Chiefs in Buhera also contributed in the liberation struggle of Zimbabwe in one way or the other. Of the seven chiefs, only Chief Makiwa Nyashanu openly collaborated with the guerrillas and chief Fish Gwebu was the opposite, termed by other scholars as a colonial chief. The other five chiefs Makumbe, Chimombe, Chitsunge, Chamutsa, and Nerutanga did not openly support or oppose guerillas. Chief Chitsunge was always present to assist the guerillas. He had rejected protected villages in his area and also to be protected by District Security Assistants.
Chieftainships in Buhera
The process of large political groups splitting into smaller groups was a result of land abundance, making the process of chieftainships and headmenships sub-divisions a possibility. Village heads (vanasabhuku) also called kraal heads have the authority to allocate land which usually involve small amounts of money. Land disputes are settled within the village community where cases are brought before the Court (Dare) of headman (Ishe) and his committee. When these groups do not agree, the dare of appeal is the Chief (Mambo), for instance, like in the case of people under Headman Murambinda the dare is taken up by Chief Nyashanu, the principal chief of the Vahera clan. In Buhera District, the kraal heads, headmen and chiefs dominate land issues and litigations of land disputes. The establishment of the Native Affairs Department in 1894 ensured the Native Commissioner’s (NC) authority extended over the whole economic and political life of the local people. Eventually all important powers of the chiefs and their headmen were transferred to Native Commissioners. In 1910, these Native Commissioners received both criminal and civil jurisdiction over the local people and the powers of the chiefs and headmen were trimmed to those of police constables in their areas. In the 1960s and 1970s, chiefs, headmen and kraal heads were given back their powers over land in an attempt to assuage nationalism in rural areas. In 1967 they were officially given authority to supervise cultivation. In 1965 there were only three chieftainships in the district namely the Nyashanu chieftainship, Makumbe chieftainship and the Gwebu chieftainship.
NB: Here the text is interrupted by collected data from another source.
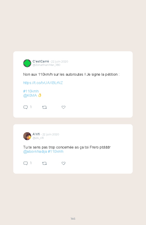Screen dimensions: 146x225
Task: Open the @26_rifi handle
Action: pyautogui.click(x=38, y=138)
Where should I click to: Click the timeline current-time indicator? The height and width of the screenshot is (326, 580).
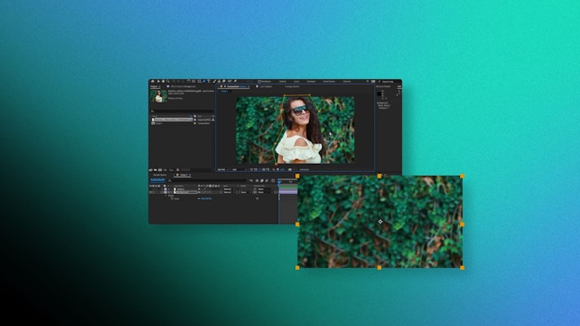point(278,181)
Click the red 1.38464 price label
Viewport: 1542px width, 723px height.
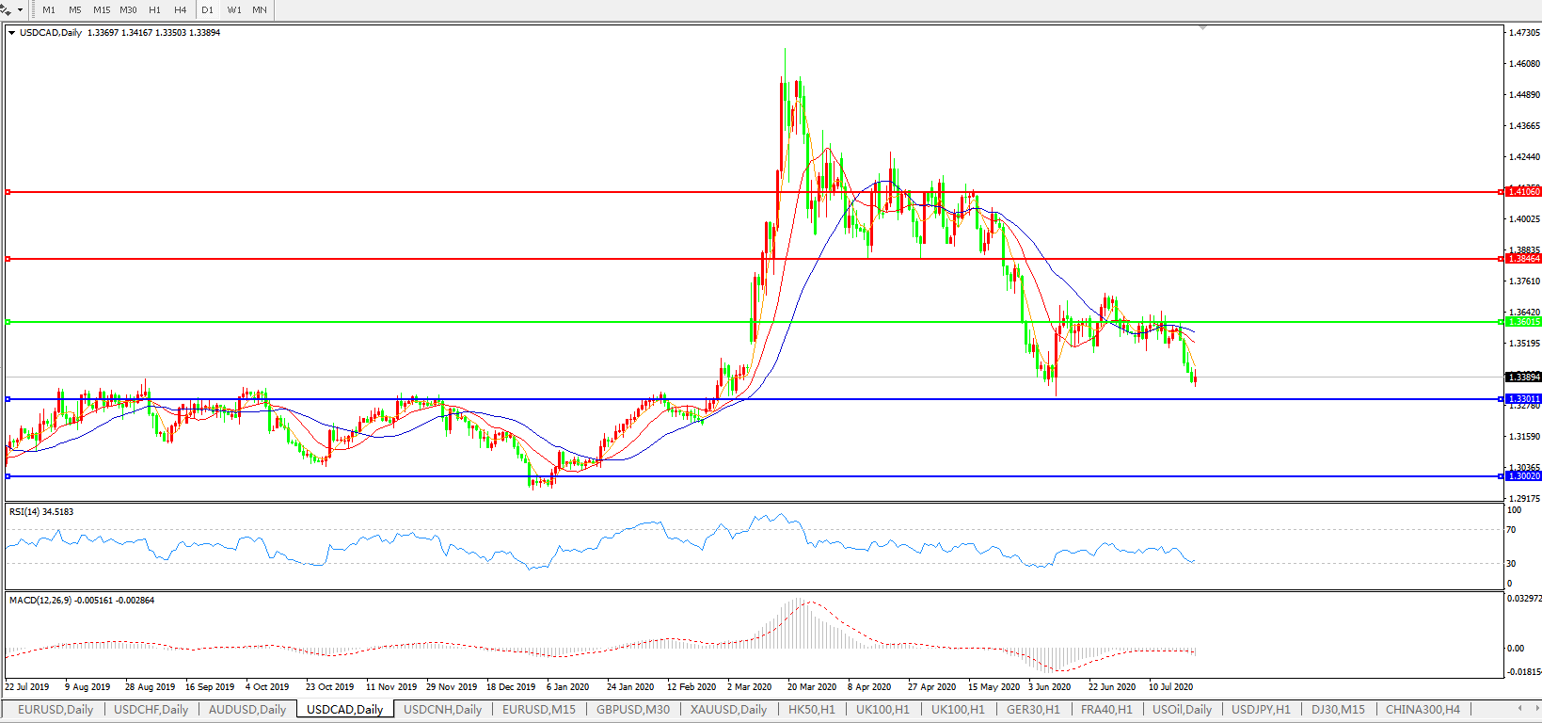(1523, 259)
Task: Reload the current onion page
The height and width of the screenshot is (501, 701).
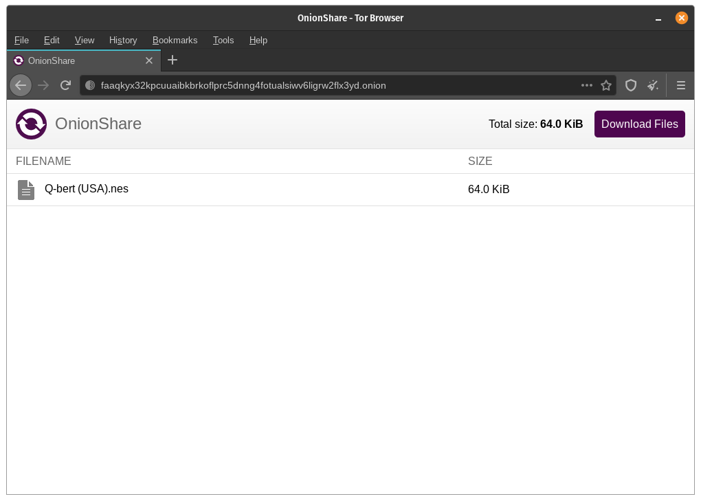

The chief’s traditional name is Nyashanu of the Nyashanu area of the Vahera tribe and Shava totem, whose chidau is Museyamwa of the Sabi Tribal Trust Lands. Before the arrival of the Europeans the Hera were living around the Gombe Mountain. This tribe stems from one, Mbiru known as Nyashanu who had five sons (Mutekwatekwa, Hwata, Masarirambi, Chiweshe and Mapanzure) split up as a result of a hunting incident. It is believed that the four sons killed and ate an eland which was their totem near Wedza Mountain at Makonwe hills. They then became scared of their elders and the consequences and they fled the country and changed their totem. Chief Nyashanu (Makiwa) claimed that his branch of the family do not eat the eland while others do with the exception of the hump, which is taboo. The meaning of Hera and Museyamwa is explained as: kuyera which means to have sinned or to have done wrong, they became known as people who had wronged and became popularly known as Vahera. The term Museyamwa could have come from “masiyahama”, eventually becoming Museyamwa because relatives had parted. Hwata is now chief in Mount Darwin, Chiweshe in Chiweshe, Mapanzure in Masvingo, Masarirambi gave rise to the Mutekedza chieftainship in Buhera district, and Mutekwatekwa fathered the Vahera in Buhera. When the Rozvi arrived in the area and taught the Hera how to make fire.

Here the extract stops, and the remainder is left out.